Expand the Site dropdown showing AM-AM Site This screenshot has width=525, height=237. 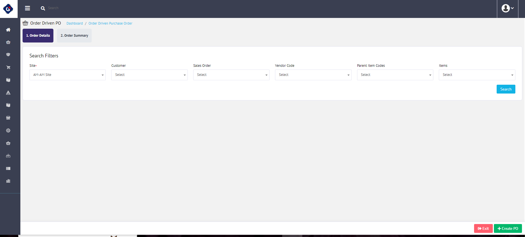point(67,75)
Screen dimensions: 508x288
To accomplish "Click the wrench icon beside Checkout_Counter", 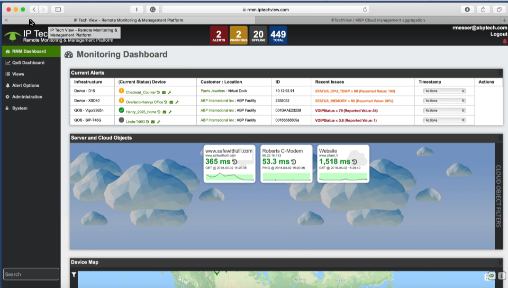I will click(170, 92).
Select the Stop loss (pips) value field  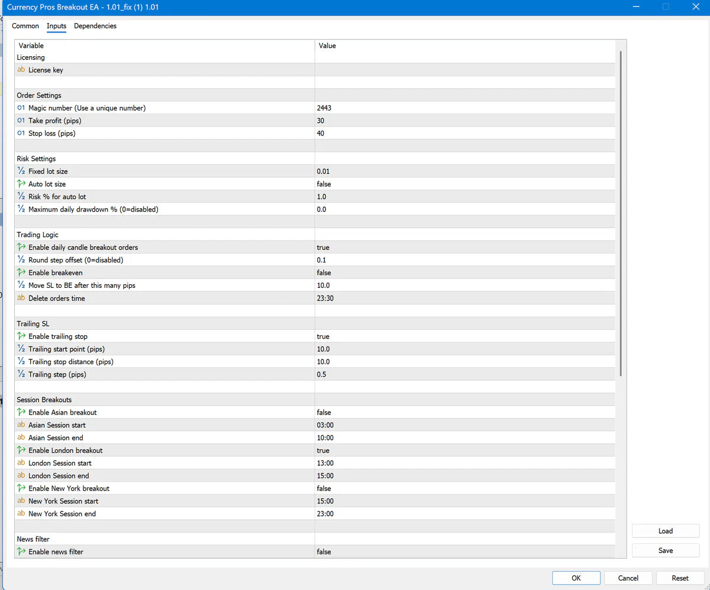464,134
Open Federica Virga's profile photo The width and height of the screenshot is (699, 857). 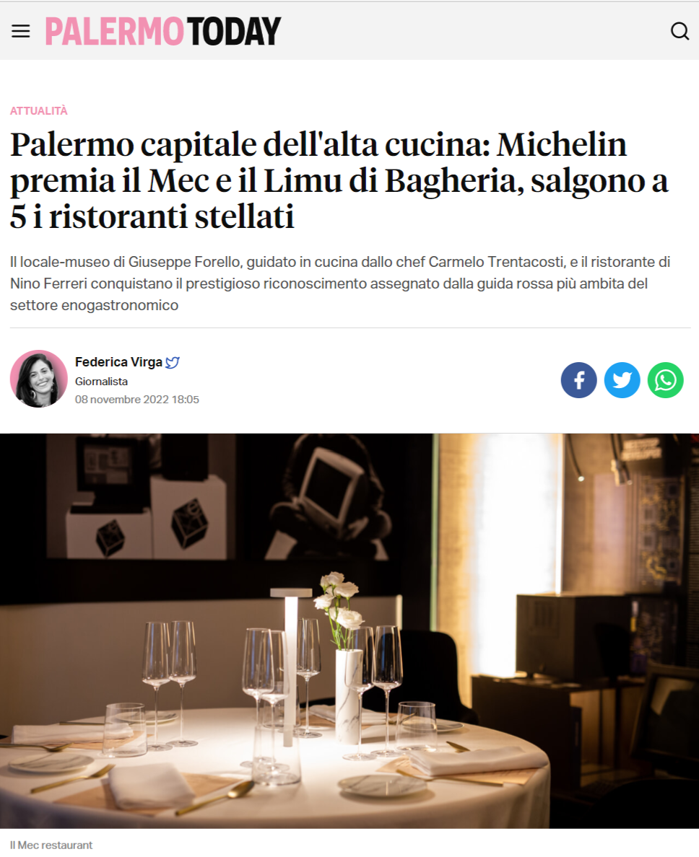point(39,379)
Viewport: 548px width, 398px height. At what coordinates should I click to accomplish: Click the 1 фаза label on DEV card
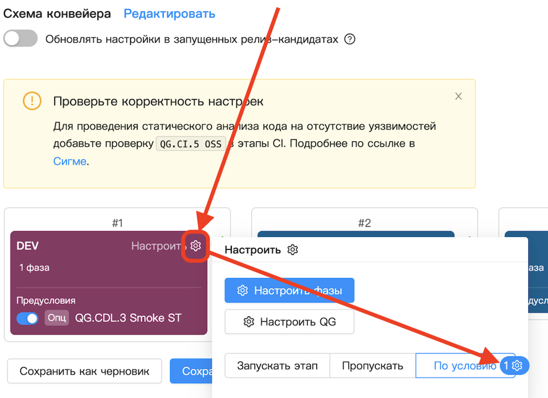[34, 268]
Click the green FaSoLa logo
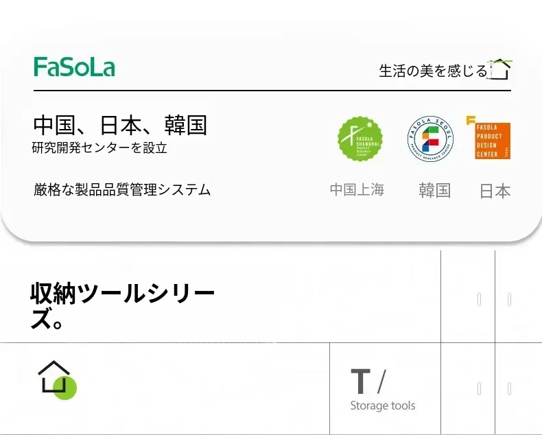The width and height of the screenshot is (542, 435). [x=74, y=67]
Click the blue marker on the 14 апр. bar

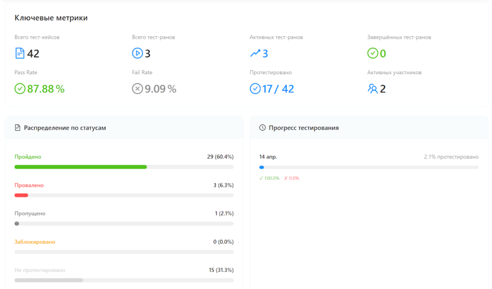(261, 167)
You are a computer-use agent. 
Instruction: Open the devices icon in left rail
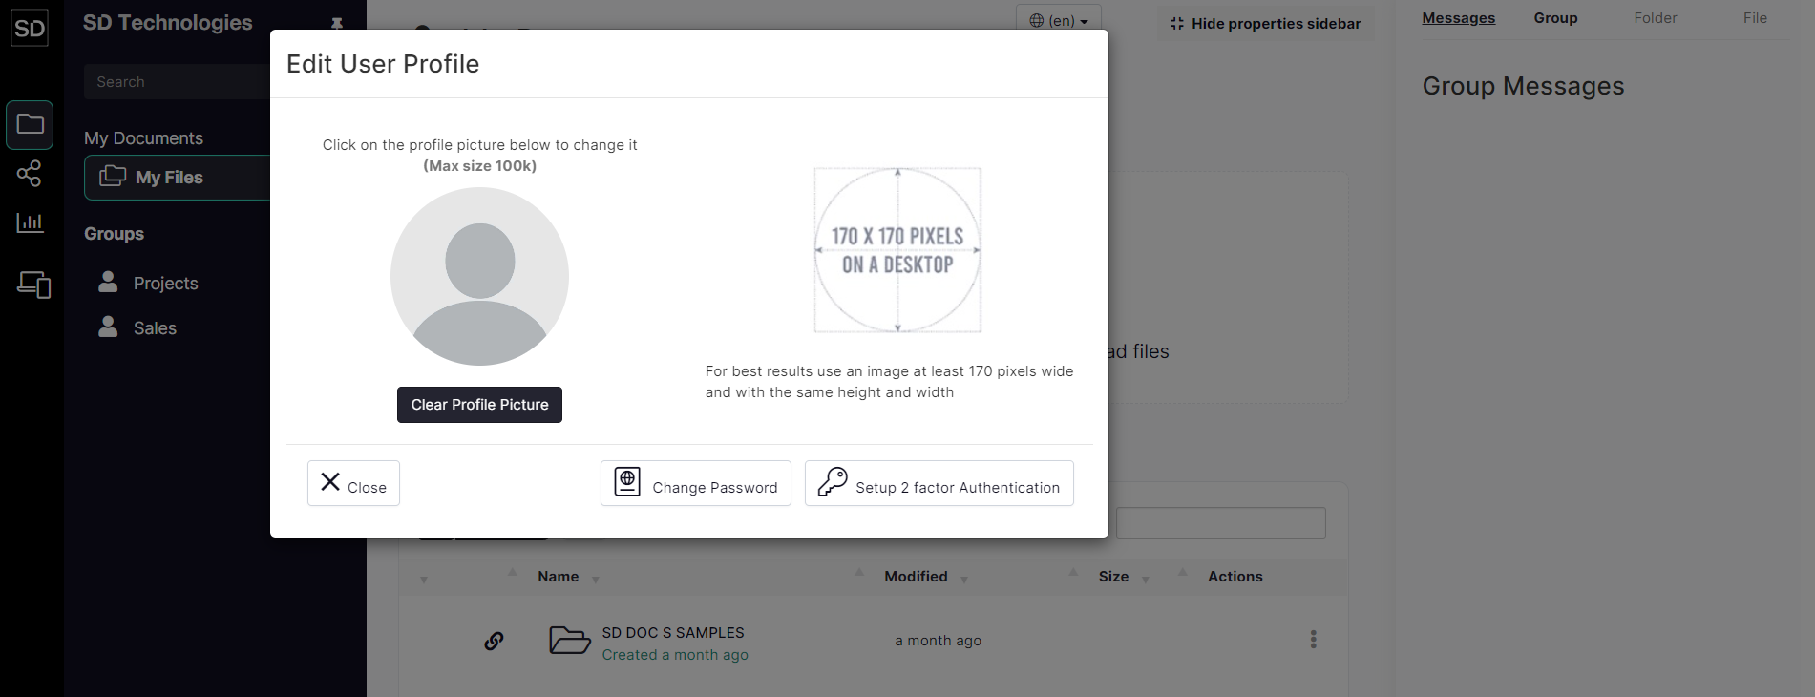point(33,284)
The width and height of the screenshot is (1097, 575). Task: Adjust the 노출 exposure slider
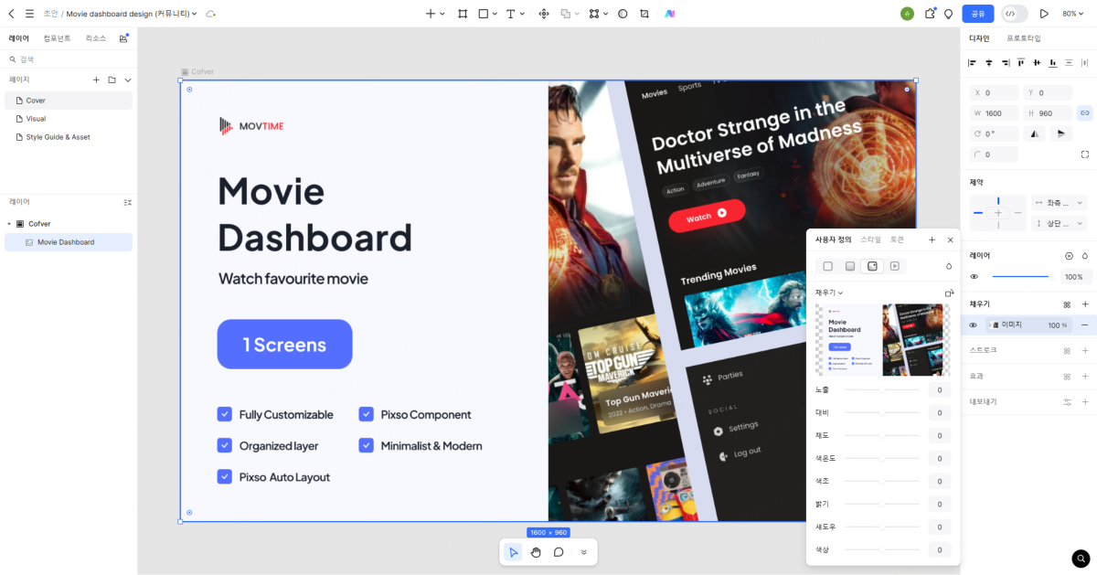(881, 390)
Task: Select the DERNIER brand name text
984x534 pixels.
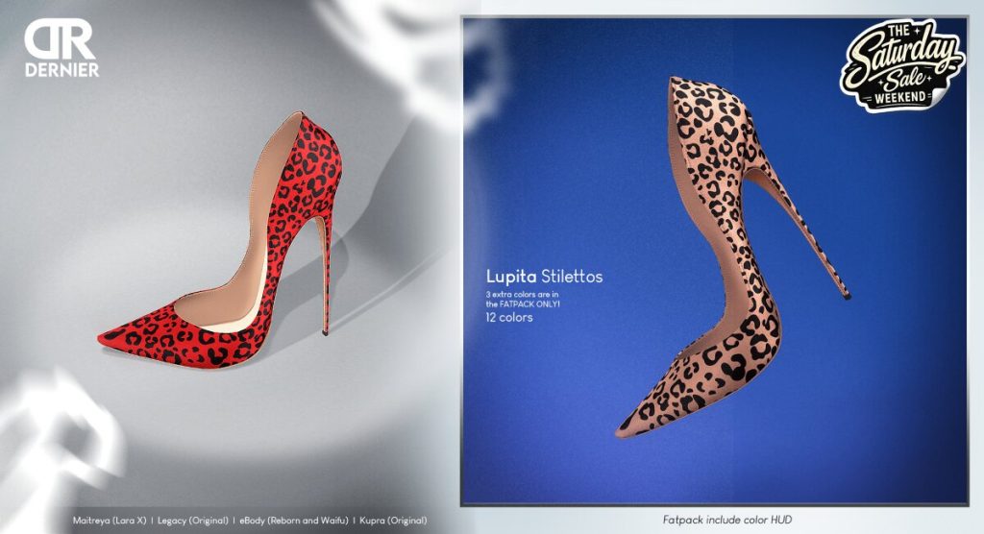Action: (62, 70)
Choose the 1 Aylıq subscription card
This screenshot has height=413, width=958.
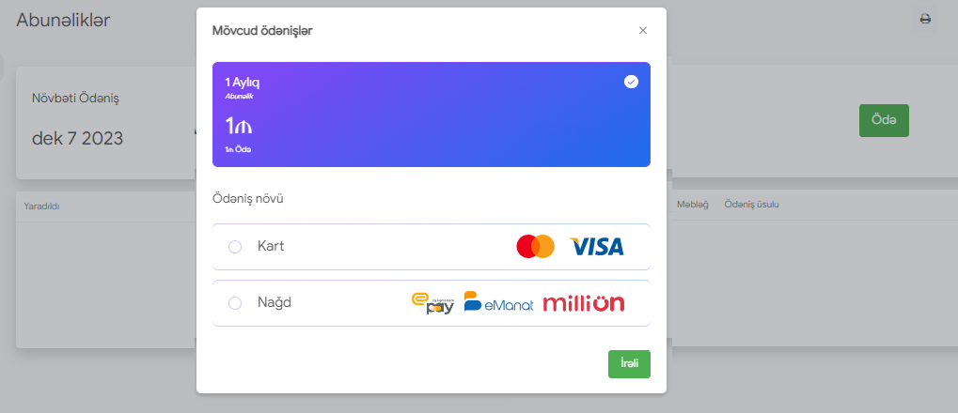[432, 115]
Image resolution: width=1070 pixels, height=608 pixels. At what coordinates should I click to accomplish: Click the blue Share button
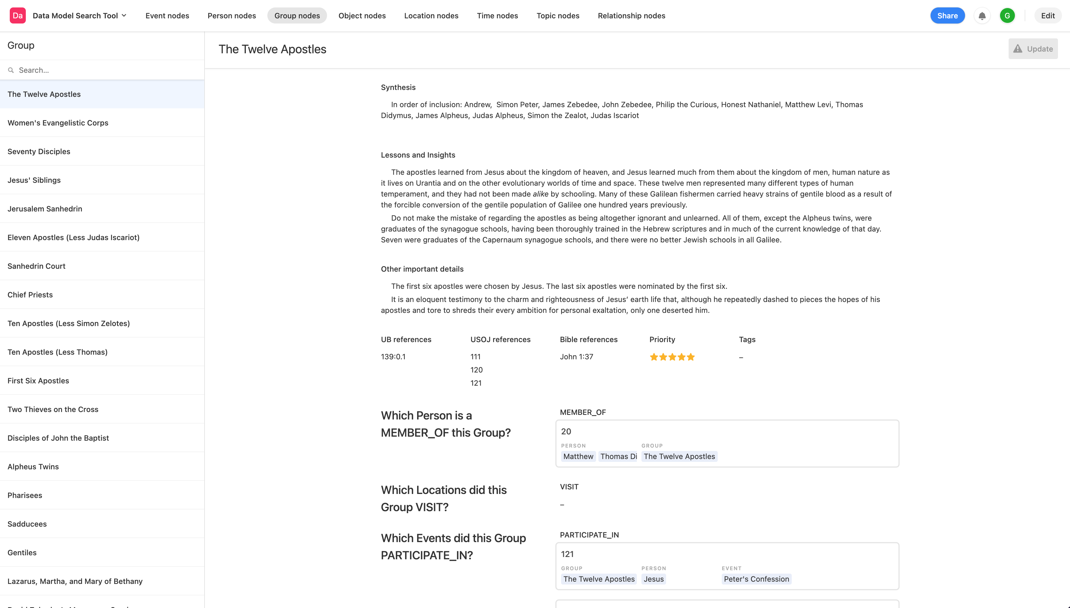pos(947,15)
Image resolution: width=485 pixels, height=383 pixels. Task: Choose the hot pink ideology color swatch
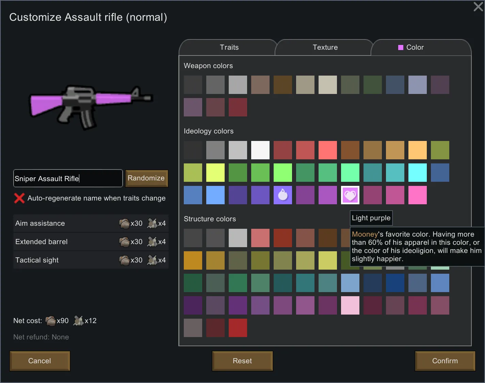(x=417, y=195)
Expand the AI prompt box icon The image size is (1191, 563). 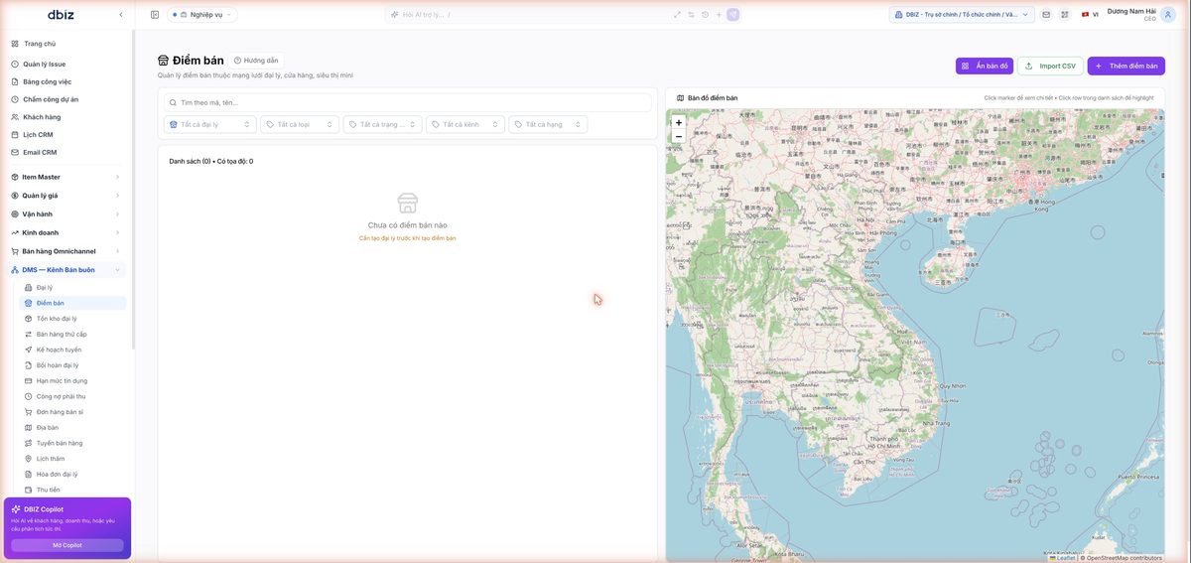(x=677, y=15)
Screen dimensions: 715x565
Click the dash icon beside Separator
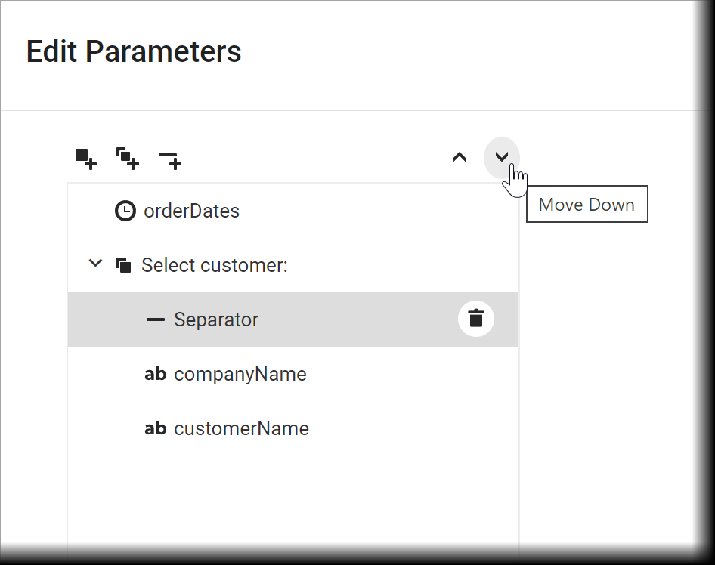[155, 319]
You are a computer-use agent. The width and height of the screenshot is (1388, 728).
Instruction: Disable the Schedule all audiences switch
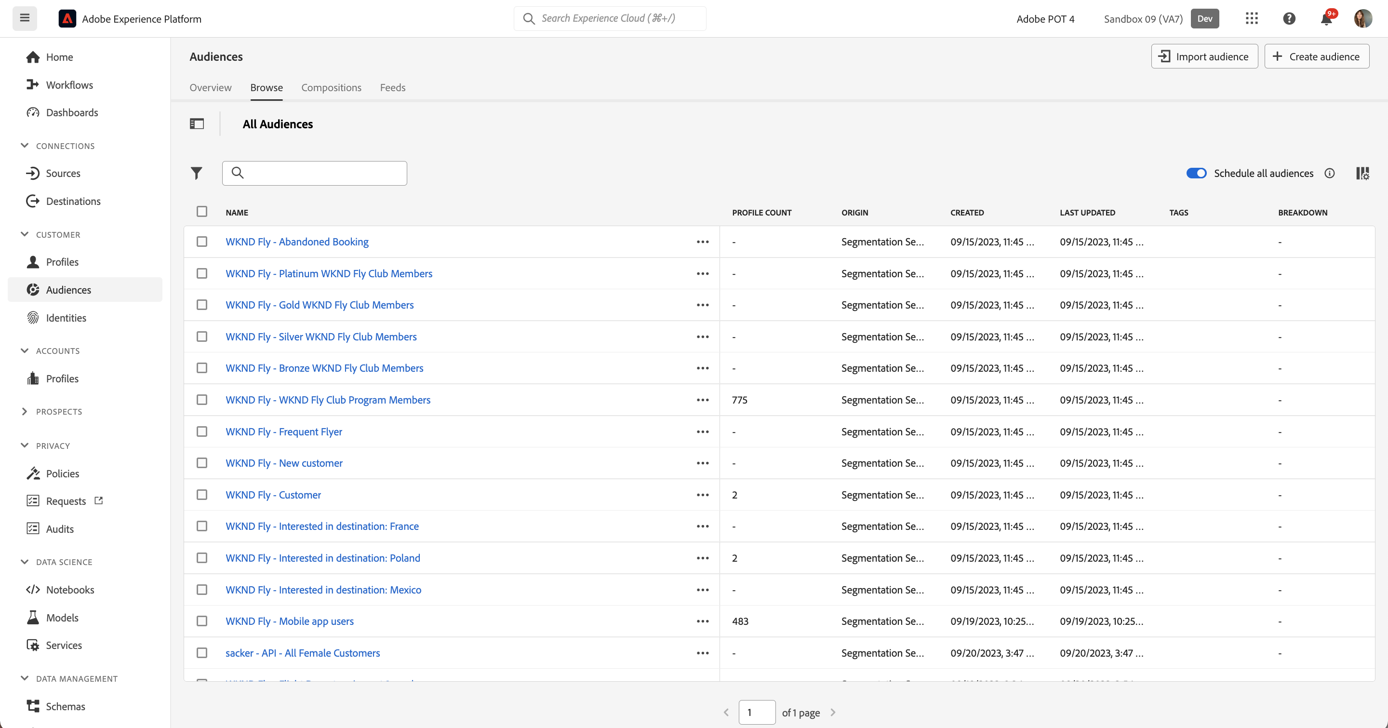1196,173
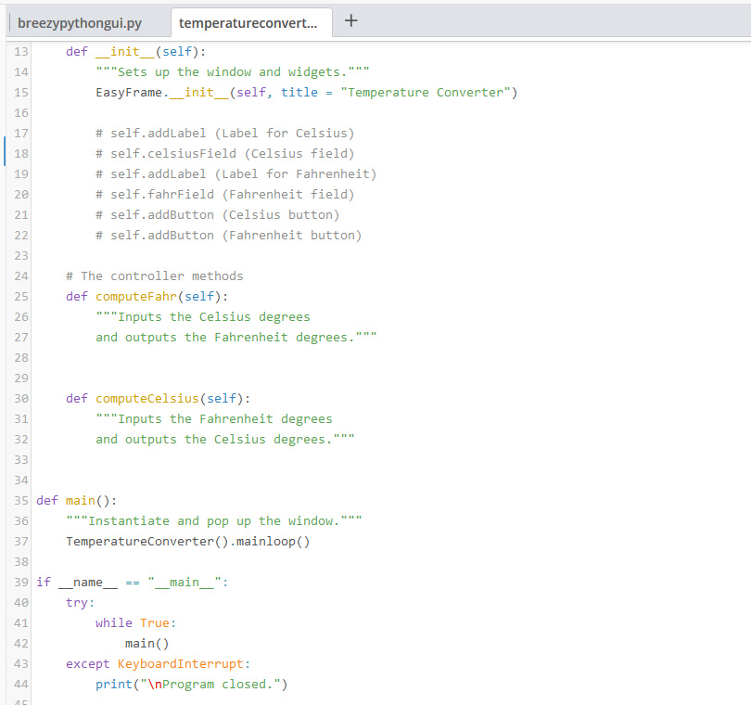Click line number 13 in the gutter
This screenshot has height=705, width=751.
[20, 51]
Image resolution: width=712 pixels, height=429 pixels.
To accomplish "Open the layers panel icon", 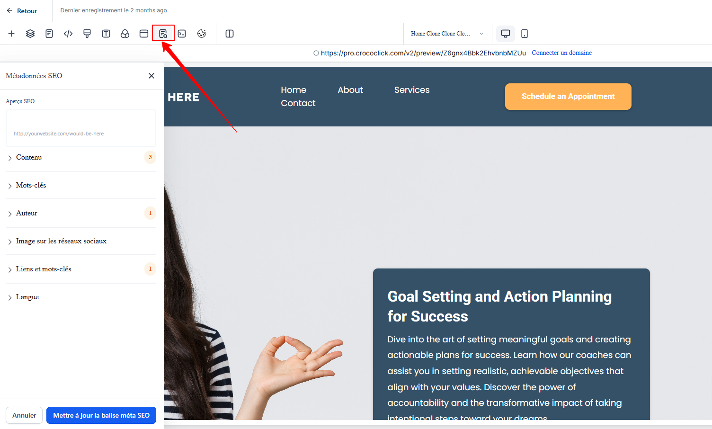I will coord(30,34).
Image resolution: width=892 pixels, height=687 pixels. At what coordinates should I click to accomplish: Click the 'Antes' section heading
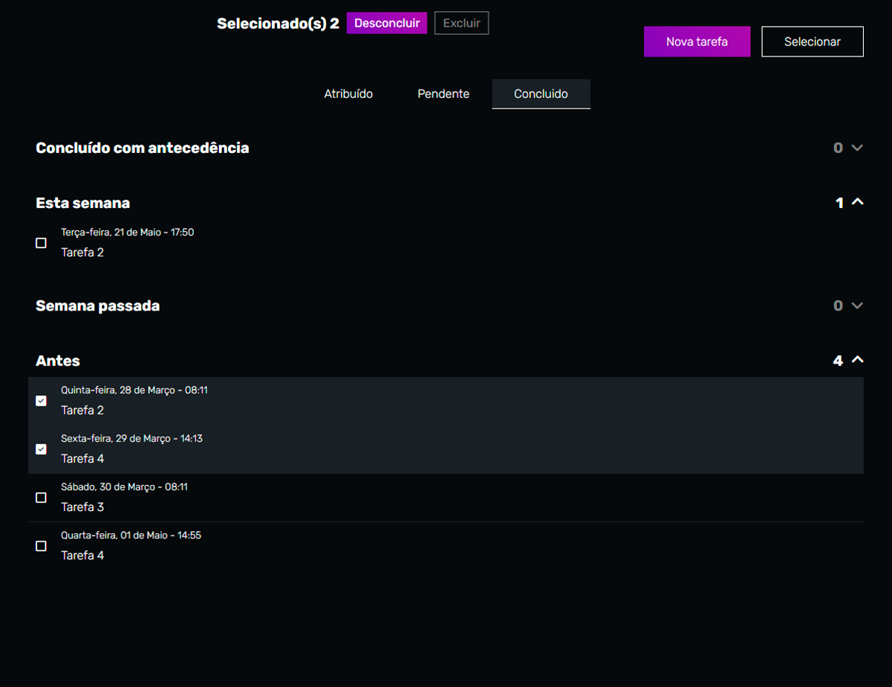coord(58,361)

━━━━━━━━━━━━━━━━

| Problem statement |
In the entries above, find each line that includes the string "agent" and copy it.

| Solution for this exercise |
You are a computer-use agent. 
You are a computer-use agent. The width and height of the screenshot is (1388, 728).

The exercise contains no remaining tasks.